De acordo com mais de uma centena de simulações informáticas, dois planetas adicionais teriam outrora circulado nas regiões exteriores do Sistema Solar, antes de serem ejetados no espaço interestelar. A sua passagem teria profundamente remodelado as órbitas dos seus vizinhos.
Esta hipótese baseia-se no famoso "modelo de Nice", proposto em 2005. Descreve uma grande instabilidade dos atuais planetas gigantes — Júpiter, Saturno, Urano e Neptuno — que teriam migrado das suas posições de origem para atingir as órbitas que conhecemos. Esta migração, provocada por encontros próximos, estaria assim na origem da configuração atual do Sistema Solar.
Uma versão revista do modelo já previa a presença de um quinto gigante, ejetado mais tarde. O novo estudo vai mais longe ao testar sistematicamente os efeitos desses encontros nos satélites dos gigantes atuais.
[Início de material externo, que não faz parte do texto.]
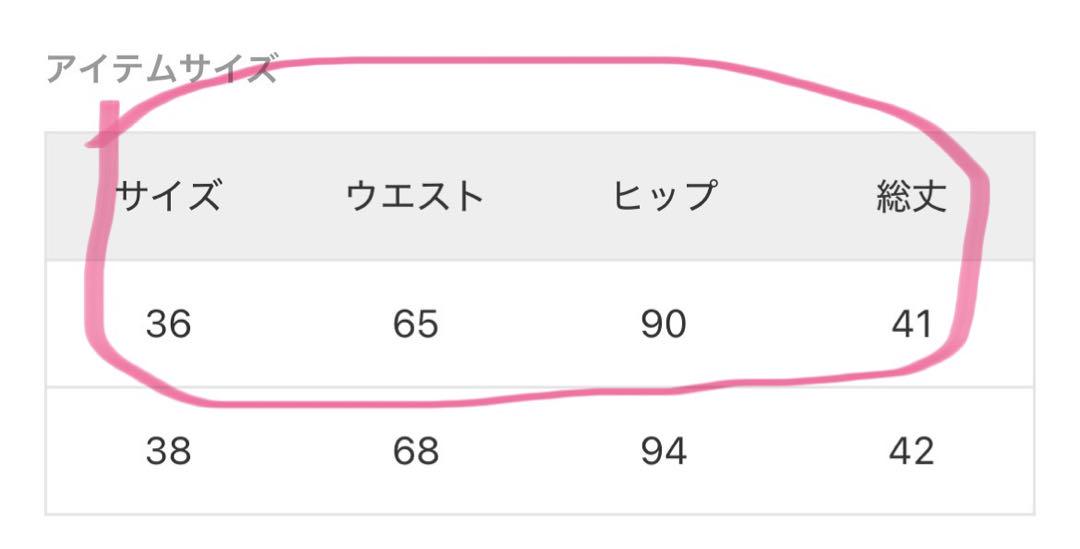The width and height of the screenshot is (1080, 549).
Task: Click empty space between 36 and 65
Action: [291, 324]
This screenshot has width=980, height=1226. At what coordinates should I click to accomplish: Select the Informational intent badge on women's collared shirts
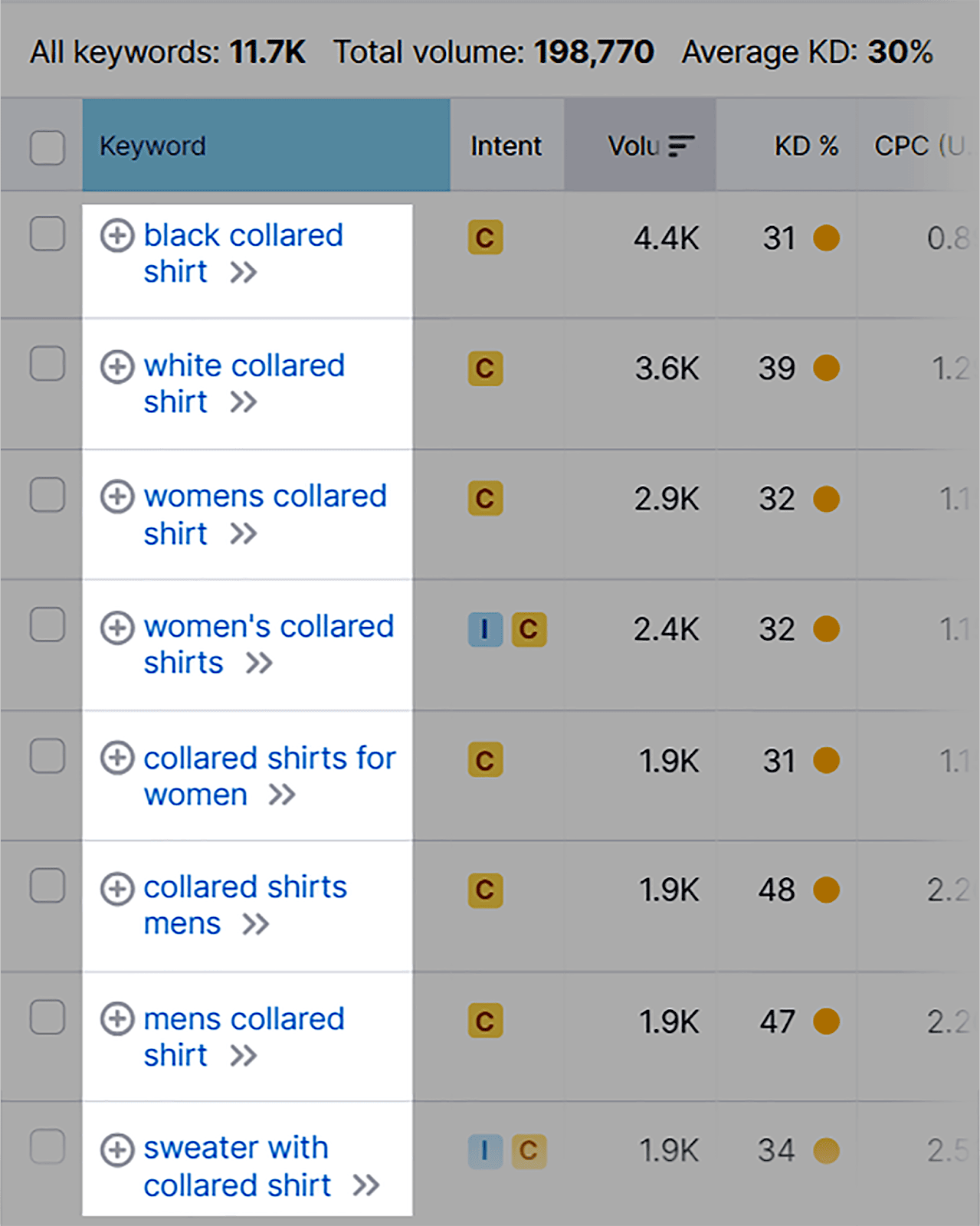point(484,629)
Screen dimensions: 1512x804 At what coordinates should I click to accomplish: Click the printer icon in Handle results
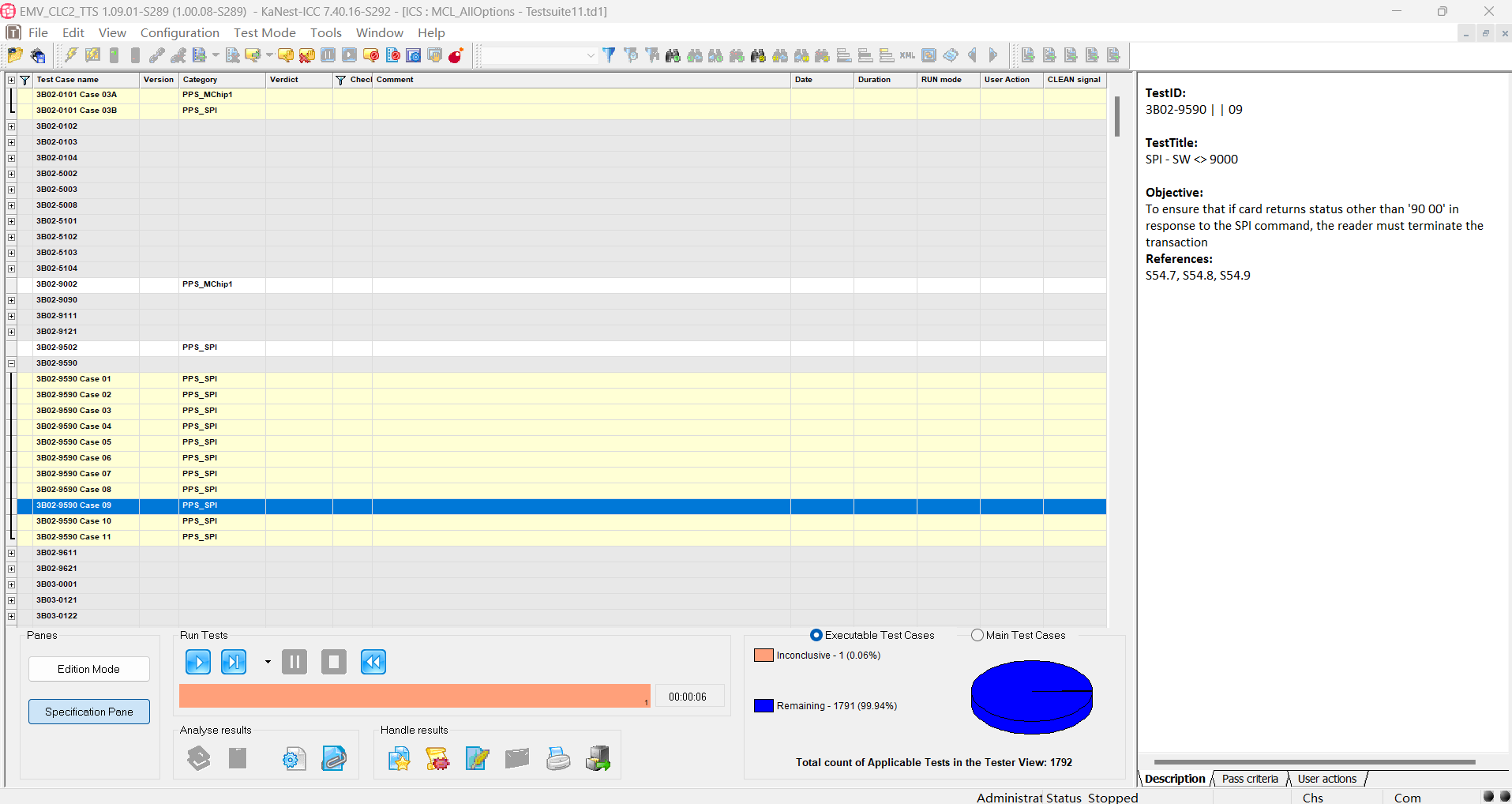558,759
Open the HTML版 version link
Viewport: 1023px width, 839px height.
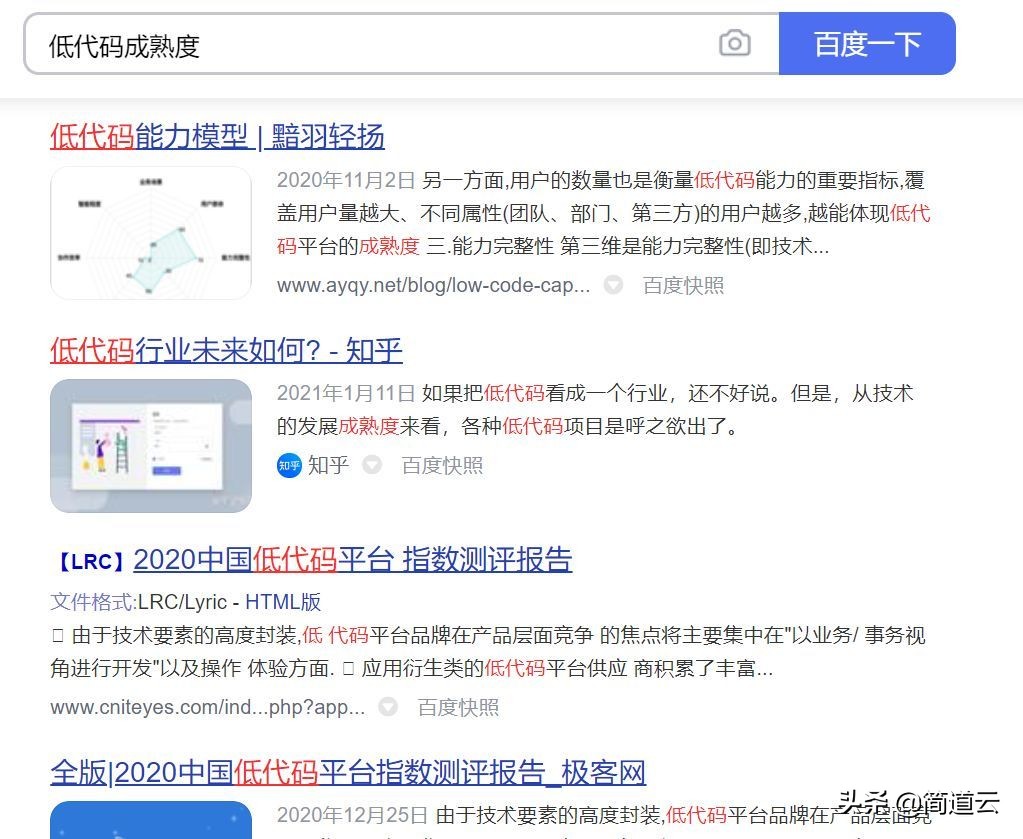(283, 602)
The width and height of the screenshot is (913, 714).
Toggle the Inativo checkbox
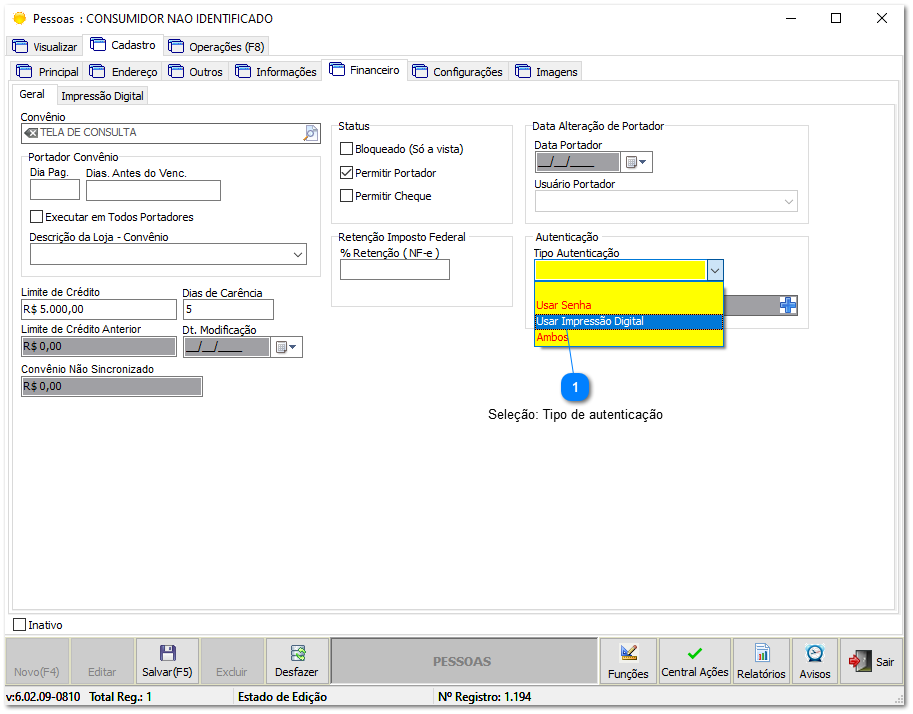click(x=19, y=625)
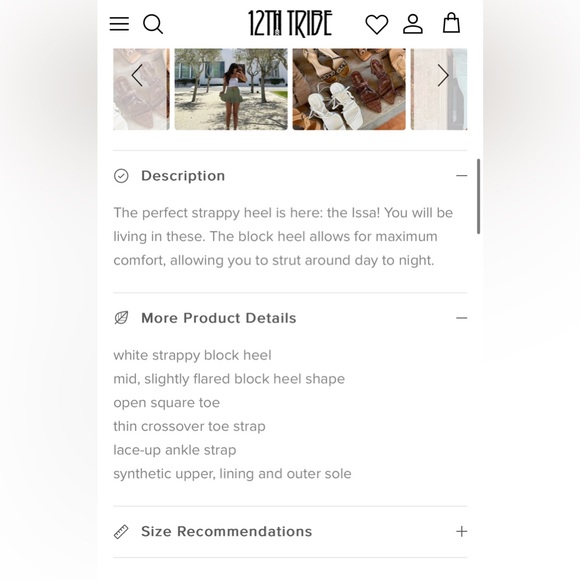The width and height of the screenshot is (580, 580).
Task: Open the account profile icon
Action: [x=413, y=24]
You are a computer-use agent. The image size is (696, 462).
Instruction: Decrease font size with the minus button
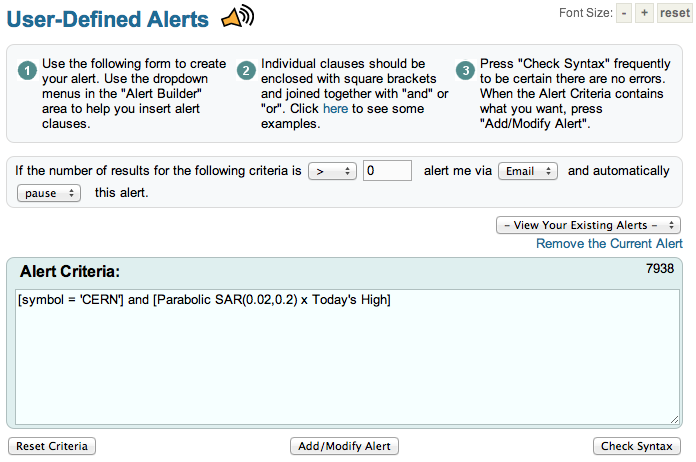(x=624, y=13)
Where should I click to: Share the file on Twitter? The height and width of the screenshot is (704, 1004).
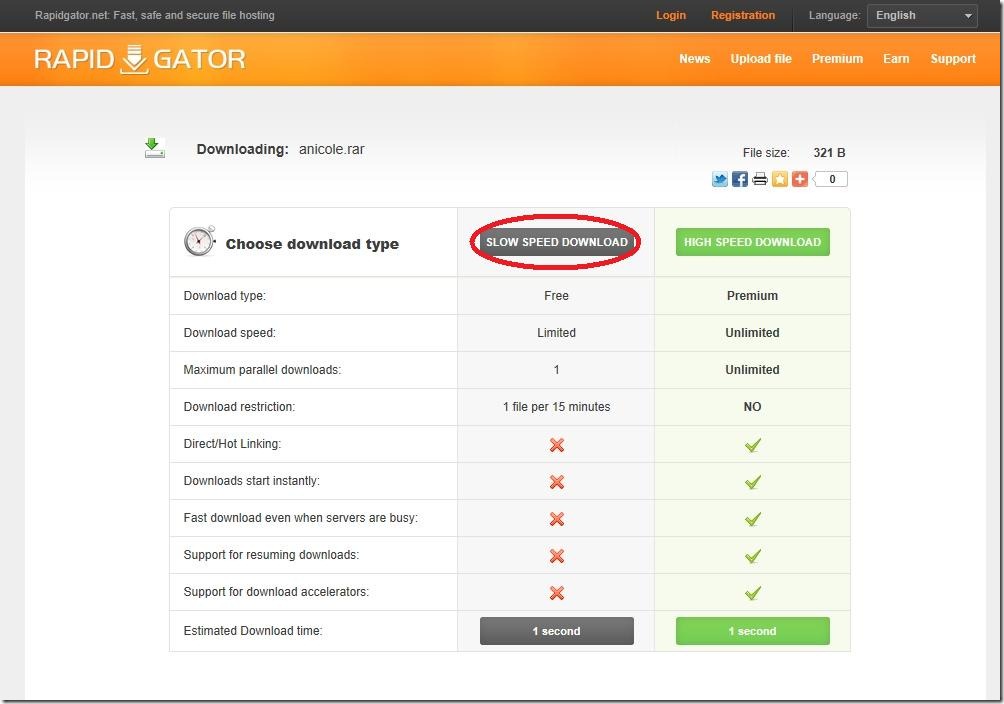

Para esclarecer, os investigadores analisaram uma base de 100 000 simulações da evolução do jovem Sistema Solar. Extraíram 122 que reproduziam a configuração final dos atuais planetas gigantes. Em cerca de dois quintos desses cenários, o Sistema Solar contava com cinco gigantes, e seis nos restantes, representando assim o caso mais provável. Ao "repetir" os encontros planetários com os satélites em vigor, puderam observar o destino dessas luas.
Os resultados obtidos são surpreendentes. As simulações com dois gigantes adicionais estabilizavam as luas de Júpiter, enquanto as com apenas um gigante adicional preservavam as luas de Urano. Por outras palavras, os satélites de Júpiter e de Urano parecem ter sido preservados em eventos distintos. A dança orbital das luas galileanas de Júpiter — Io, Europa e Ganimedes —, atualmente em ressonância 1:2:4, apoia a existência de dois gigantes adicionais.
Esses planetas adicionais, ao migrarem entre os gigantes gasosos e Urano, teriam desestabilizado as luas de Urano. Consequência: fragmentação dos seus satélites e vaporização dos materiais voláteis como o gelo. Esse gelo ter-se-ia depois acumulado nos restos em órbita, explicando por que Miranda, uma lua de Urano, contém 50% mais gelo do que as outras. Mas não é a única pista: duas simulações conseguiram preservar os satélites de ambos os planetas com apenas um gigante adicional. Trabalhos futuros decidirão entre estas hipóteses.
O que sabemos destes planetas desaparecidos? Pouco, exceto a sua massa. No cenário com cinco gigantes, o único planeta adicional tinha uma massa próxima da de Neptuno. Com seis gigantes, os dois planetas adicionais eram "super-Terras", com massas entre a da Terra e a de Neptuno. As suas propriedades físicas deviam assemelhar-se às de Urano e Neptuno. Os investigadores continuarão a estudar as luas de Urano para detetar vestígios dessas perturbações distantes.